Eu pertenço a uma família de profetas après coup, post factum, depois do gato morto, ou
como melhor nome tenha em holandês. Por isso digo, e juro se necessário for, que toda a
história desta lei de 13 de maio estava por mim prevista, tanto que na segunda-feira, antes
mesmo dos debates, tratei de alforriar um molecote que tinha, pessoa de seus dezoito anos,
mais ou menos. Alforriá-lo era nada; entendi que, perdido por mil, perdido por mil e
quinhentos, e dei um jantar. Neste jantar, a que meus amigos deram o nome de banquete, em
falta de outro melhor, reuni umas cinco pessoas, conquanto as notícias dissessem trinta e três
(anos de Cristo), no intuito de lhe dar um aspecto simbólico. No golpe do meio (coup du
milieu, mas eu prefiro falar a minha língua), levantei-me eu com a taça de champanha e
declarei que, acompanhando as ideias pregadas por Cristo, há dezoito séculos, restituía a
liberdade ao meu escravo Pancrácio; que entendia que a nação inteira devia acompanhar as
mesmas ideias e imitar o meu exemplo; finalmente, que a liberdade era um dom de Deus, que
os homens não podiam roubar sem pecado.
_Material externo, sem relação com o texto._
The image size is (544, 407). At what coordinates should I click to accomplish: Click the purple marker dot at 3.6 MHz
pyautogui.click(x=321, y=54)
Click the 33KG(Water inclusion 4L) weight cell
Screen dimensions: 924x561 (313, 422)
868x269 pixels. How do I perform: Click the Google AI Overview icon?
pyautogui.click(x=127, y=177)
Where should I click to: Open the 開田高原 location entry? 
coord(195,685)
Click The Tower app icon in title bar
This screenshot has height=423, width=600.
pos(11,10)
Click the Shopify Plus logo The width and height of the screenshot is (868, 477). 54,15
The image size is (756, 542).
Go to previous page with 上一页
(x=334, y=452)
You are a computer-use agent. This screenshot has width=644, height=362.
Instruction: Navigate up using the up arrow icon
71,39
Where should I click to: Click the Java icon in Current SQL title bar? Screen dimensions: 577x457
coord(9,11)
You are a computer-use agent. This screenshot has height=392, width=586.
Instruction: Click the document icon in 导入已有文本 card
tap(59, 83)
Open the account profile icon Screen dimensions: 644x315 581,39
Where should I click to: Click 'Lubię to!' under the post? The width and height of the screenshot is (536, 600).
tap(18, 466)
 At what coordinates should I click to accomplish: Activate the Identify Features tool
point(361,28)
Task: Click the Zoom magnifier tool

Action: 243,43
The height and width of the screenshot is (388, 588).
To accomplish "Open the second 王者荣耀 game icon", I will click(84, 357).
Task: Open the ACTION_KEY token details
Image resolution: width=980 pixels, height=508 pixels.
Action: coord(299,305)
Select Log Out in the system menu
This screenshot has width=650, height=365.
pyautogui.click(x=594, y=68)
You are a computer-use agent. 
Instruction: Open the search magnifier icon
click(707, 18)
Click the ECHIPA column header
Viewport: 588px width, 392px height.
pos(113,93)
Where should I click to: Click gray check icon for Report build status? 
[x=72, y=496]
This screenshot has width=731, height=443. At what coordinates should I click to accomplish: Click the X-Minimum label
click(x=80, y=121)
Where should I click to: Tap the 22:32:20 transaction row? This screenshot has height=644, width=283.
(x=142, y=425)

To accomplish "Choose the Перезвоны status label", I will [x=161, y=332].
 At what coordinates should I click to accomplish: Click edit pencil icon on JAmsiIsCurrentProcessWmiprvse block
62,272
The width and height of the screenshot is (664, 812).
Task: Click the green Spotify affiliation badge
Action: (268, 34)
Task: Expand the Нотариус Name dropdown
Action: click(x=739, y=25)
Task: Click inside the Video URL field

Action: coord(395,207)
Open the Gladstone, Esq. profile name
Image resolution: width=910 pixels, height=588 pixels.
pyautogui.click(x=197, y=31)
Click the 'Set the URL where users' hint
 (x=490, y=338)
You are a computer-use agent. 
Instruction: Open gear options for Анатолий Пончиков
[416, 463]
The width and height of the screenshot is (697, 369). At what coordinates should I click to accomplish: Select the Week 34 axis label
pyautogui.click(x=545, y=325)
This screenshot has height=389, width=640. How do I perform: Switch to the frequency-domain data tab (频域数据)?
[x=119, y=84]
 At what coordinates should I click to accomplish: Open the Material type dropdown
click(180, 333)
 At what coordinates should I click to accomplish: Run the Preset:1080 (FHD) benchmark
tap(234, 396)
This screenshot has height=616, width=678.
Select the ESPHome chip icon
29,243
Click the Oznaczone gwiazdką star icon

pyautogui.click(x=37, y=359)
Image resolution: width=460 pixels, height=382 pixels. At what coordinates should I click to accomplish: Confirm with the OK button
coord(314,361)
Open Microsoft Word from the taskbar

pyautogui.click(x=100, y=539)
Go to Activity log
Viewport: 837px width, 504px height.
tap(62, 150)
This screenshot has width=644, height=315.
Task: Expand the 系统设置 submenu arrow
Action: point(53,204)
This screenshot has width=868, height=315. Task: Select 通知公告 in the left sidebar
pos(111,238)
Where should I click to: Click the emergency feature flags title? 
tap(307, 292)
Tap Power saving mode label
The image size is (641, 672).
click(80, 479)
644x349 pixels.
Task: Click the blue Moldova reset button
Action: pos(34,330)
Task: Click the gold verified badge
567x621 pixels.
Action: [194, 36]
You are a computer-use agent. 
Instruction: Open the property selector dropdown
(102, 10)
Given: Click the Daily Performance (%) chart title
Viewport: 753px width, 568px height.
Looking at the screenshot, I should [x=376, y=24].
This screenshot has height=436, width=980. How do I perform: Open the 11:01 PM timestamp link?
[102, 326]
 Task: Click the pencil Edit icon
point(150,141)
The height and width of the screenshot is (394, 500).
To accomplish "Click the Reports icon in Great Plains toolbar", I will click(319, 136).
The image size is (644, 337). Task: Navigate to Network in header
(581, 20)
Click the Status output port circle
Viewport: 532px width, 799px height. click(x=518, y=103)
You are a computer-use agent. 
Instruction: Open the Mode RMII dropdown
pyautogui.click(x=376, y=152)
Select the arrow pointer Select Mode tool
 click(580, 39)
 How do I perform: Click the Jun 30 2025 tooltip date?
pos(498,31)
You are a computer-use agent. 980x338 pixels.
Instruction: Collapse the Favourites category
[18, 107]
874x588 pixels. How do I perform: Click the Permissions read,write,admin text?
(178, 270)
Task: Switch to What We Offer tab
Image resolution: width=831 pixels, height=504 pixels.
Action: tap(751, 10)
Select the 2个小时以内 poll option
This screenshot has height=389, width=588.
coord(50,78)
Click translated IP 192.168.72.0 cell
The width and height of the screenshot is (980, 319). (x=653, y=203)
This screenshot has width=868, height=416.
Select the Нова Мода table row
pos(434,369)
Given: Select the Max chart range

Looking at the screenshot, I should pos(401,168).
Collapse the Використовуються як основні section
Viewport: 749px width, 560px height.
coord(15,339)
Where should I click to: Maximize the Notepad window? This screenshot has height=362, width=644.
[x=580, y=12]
Pancrácio, que estava à espreita, entrou na sala,
como um furacão, e veio abraçar-me os pés. Um dos meus amigos (creio que é ainda meu
sobrinho) pegou de outra taça, e pediu à ilustre assembleia que correspondesse ao ato que
acabava de publicar, brindando ao primeiro dos cariocas. Ouvi cabisbaixo; fiz outro discurso
agradecendo, e entreguei a carta ao molecote. Todos os lenços comovidos apanharam as
lágrimas de admiração. Caí na cadeira e não vi mais nada. De noite, recebi muitos cartões.
Creio que estão pintando o meu retrato, e suponho que a óleo. No dia seguinte, chamei o
Pancrácio e disse-lhe com rara franqueza: — Tu és livre, podes ir para onde quiseres. Aqui tens
casa amiga, já conhecida e tens mais um ordenado, um ordenado que… — Oh! meu senhô!
fico. — … Um ordenado pequeno, mas que há de crescer. Tudo cresce neste mundo; tu
cresceste imensamente. Quando nasceste, eras um pirralho deste tamanho; hoje estás mais
alto que eu. Deixa ver; olha, és mais alto quatro dedos…
— Artura não qué dizê nada, não, senhô… — Pequeno ordenado, repito, uns seis mil-réis; mas
é de grão em grão que a galinha enche o seu papo. Tu vales muito mais que uma galinha. —
Justamente. Pois seis mil-réis. No fim de um ano, se andares bem, conta com oito. Oito ou
sete. Pancrácio aceitou tudo; aceitou até um peteleco que lhe dei no dia seguinte, por me não
escovar bem as botas; efeitos da liberdade. Mas eu expliquei-lhe que o peteleco, sendo um
impulso natural, não podia anular o direito civil adquirido por um título que lhe dei. Ele
continuava livre, eu de mau humor; eram dois estados naturais, quase divinos. Tudo
compreendeu o meu bom Pancrácio; daí para cá, tenho-lhe despedido alguns pontapés, um ou
outro puxão de orelhas, e chamo-lhe besta quando lhe não chamo filho do diabo; coisas todas
que ele recebe humildemente, e (Deus me perdoe!) creio que até alegre. O meu plano está
feito; quero ser deputado, e, na circular que mandarei aos meus eleitores, direi que, antes,
muito antes de abolição legal, já eu, em casa, na modéstia da família, libertava um escravo, ato
que comoveu a toda a gente que dele teve notícia; que esse escravo tendo aprendido a ler,
escrever e contar (simples suposição) é então professor de filosofia no Rio das Cobras; que os
homens puros, grandes e verdadeiramente políticos, não são os que obedecem à lei, mas os
que se antecipam a ela, dizendo ao escravo: és livre, antes que o digam os poderes públicos,
sempre retardatários, trôpegos e incapazes de restaurar a justiça na terra, para satisfação do
céu.
BOAS NOITES.
Após a leitura do texto anterior, construa uma resenha que busque explicar o estilo crônica,
ressaltando aspectos técnicos do texto e também aspectos temáticos que justifiquem a
escolha do gênero CRÔNICA pelo autor, Machado de Assis.